Recovery: The Long and Short of It

Warning: The following is a somewhat geeky dive into the recovery resilience attribute. It is the first of a semi-periodic series of more technical topics investigating the subtleties of defining, quantifying, and understanding resilience. Your mileage may vary.

The ability of a space system to regain some or all of its initial capability following loss due to a threat after some period of time is the attribute of recovery. The duration of time prior to recovery of the capability is known as the recovery time and is illustrated in Figure 1. Recovery can be quantified using two parameters: the recovery time, and the fraction of lost capability that is recovered. The time-normalized value is from zero to one. Though the calculation is very straightforward, the selection of the time frame over which it is made is not, and there’s the rub.

In truth, there are two parts to the valuation of a recovery metric. The first is associated with the near-term impact to the system and its users. The second is the long-term, steady-state impact. The selection of the dividing line on the time scale irequires careful selection. Often this boundary represents the endpoint of the “operationally relevant timeline” where the immediate utility to the user has decreased to zero. That is, any additional recovery of capability does not materially benefit the user as the critical time period has passed. Beyond this time, though, there is the long-term benefit to users. Over this much longer period (perhaps orders of magnitude) the duration of the recovery time becomes inconsequential and only the final recovered capability value is of interest. Viewed thus, it becomes clear that the choice of the boundary time is important in both valuing and quantifying the recovery metric. As the boundary point moves to the right towards infinite time, the overall impact of the small outage time converges to zero.

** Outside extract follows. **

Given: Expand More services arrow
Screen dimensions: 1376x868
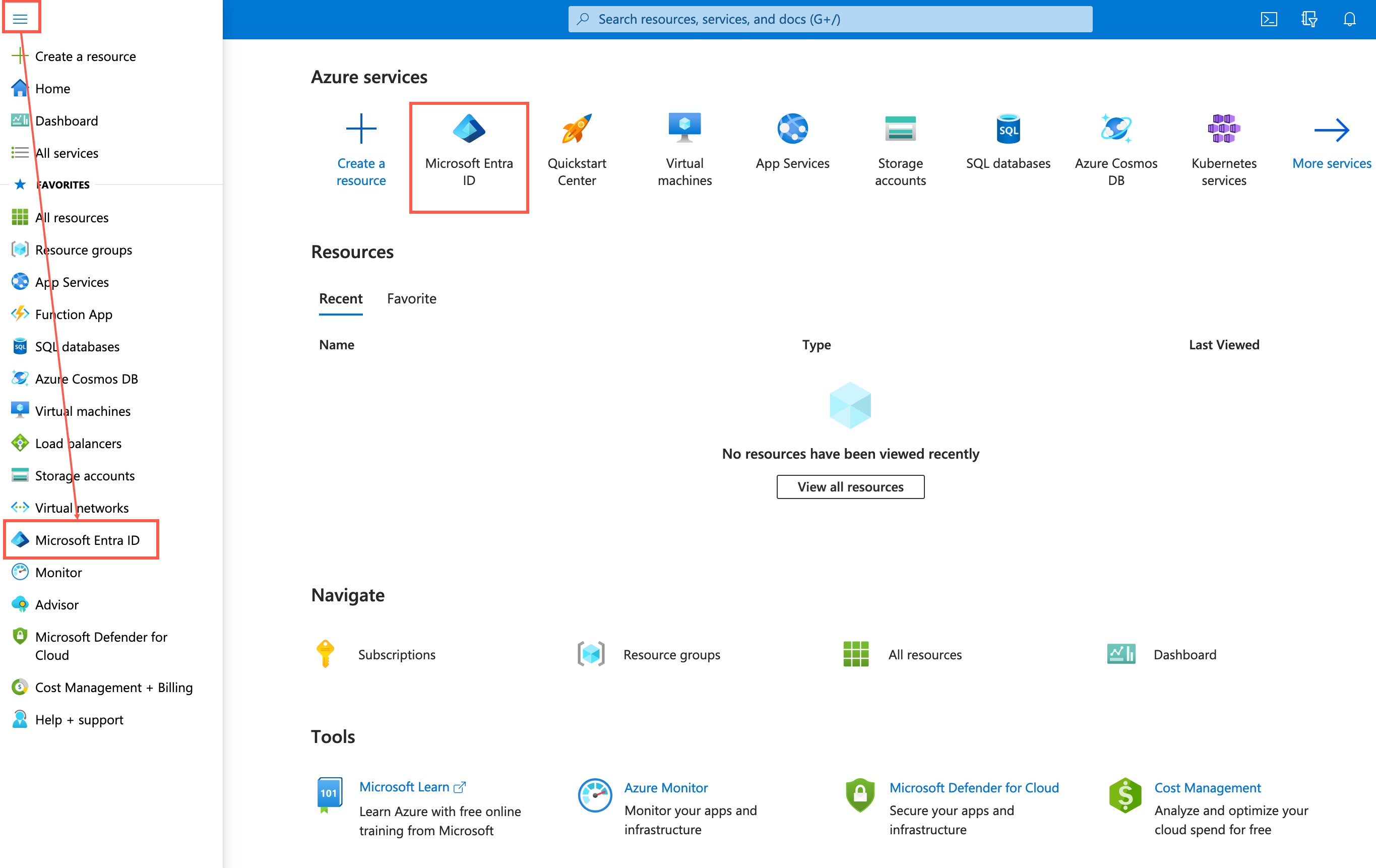Looking at the screenshot, I should pos(1332,130).
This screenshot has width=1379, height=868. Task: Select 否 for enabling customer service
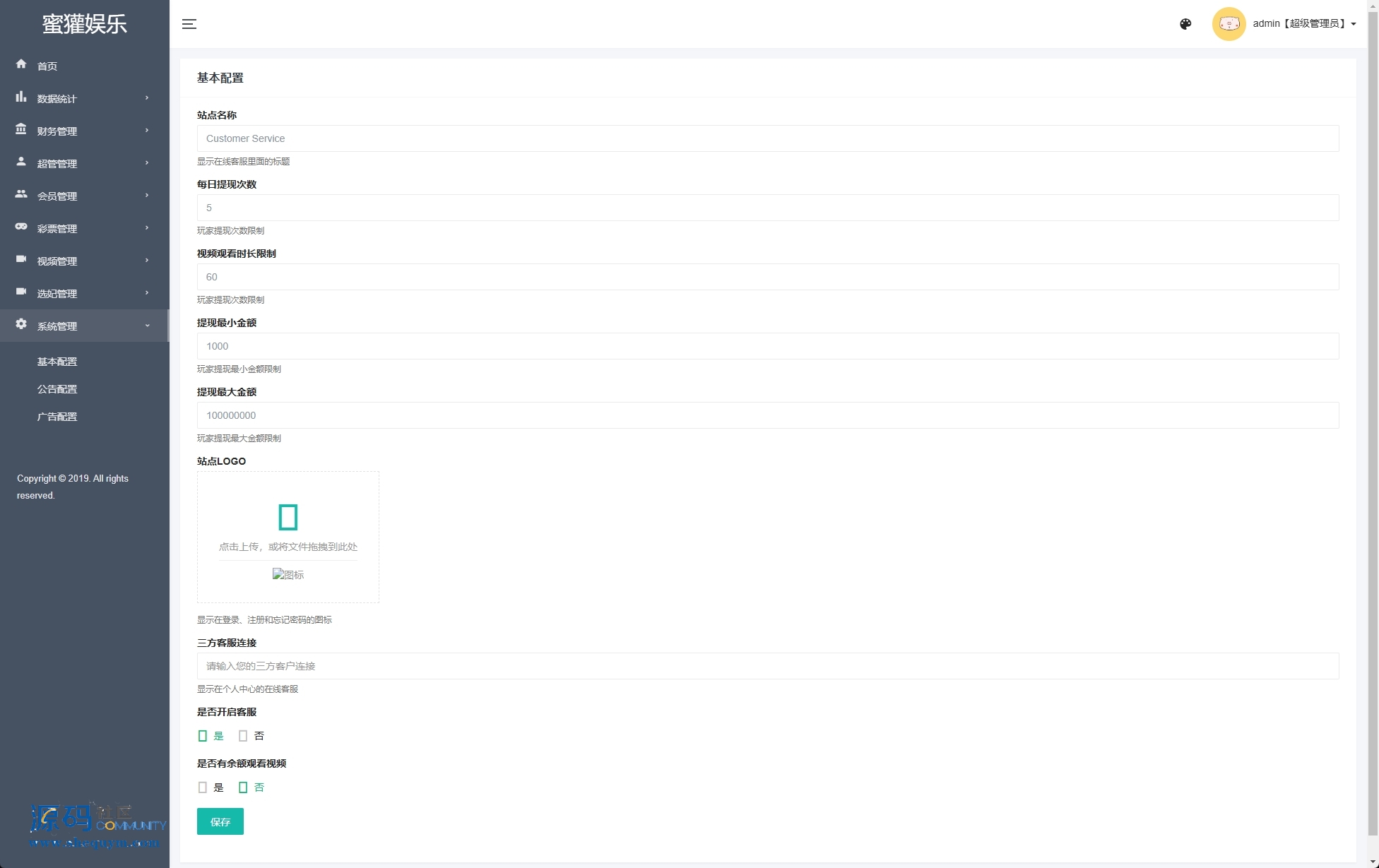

Figure 2 demonstrates this concept. Two time periods are represented, partitioned by a “boundary time” at t = T. To the left is the operationally relevant time period from t0 to T, during which there is user urgency and value to having the capability restored as quickly as possible, minimizing recovery time, as after time T there is little further value as the need no longer exists. But to perhaps a broader class of users the second period is of greater interest, the long-term steady state period to the right of time T. In this case the relatively short service interruption starting at t0 is not important. However, the long-term steady-state recovered capability value is. The difference between 50% and 100% recovery could be highly significant to future operations.

We can further amplify on the importance of choosing the boundary time to obtain the desired results through a simple mathematical example. Referring back to Figure 2, assume that the boundary time T = 1 to normalize the calculation to a maximum of 1, and t0 = 0. The recovery time is such that 80% of the lost capability is recovered at t = 0.5.

If the recovery metric RRV is defined as the product of the percent recovered capability and the period over which it is recovered up to time T, then for this example RRV = (0.8)(1 - 0.5) = 0.4 for the near-term period up to t = T. However, as we lengthen the calculation period as T goes to infinite time, RRV simply converges to 0.8. If T is extended by a factor of 100 and normalization is repeated then RRV = (0.8)(1 - 0.005) = 0.796. So is the recovery metric 0.4 or 0.796? It clearly depends on the inherent “value” to the user(s). If truly some users see no additional value following a period of time T, then the value is 0.4. But if the users are mainly concerned with the long-term system capability, then RRV is essentially 0.8. In truth, some users may be in the first category and others in the latter, in which case both are true. This is why it can be difficult and sometimes inaccurate to try to boil resilience values down to a single number. Many systems support multiple missions or services and provide them to many different users simultaneously, so the impact of a threat may vary considerably depending upon the user.

So to sum up, the calculation of recovery values as part of resilience assessments must be considered within the context of the user and mission requirements to fully and clearly articulate the impacts of threats and threat mitigations. While the choice of a “boundary time” may appear to be arbitrary, careful consideration of these requirements should guide the designer and analyst resulting in meaningful results.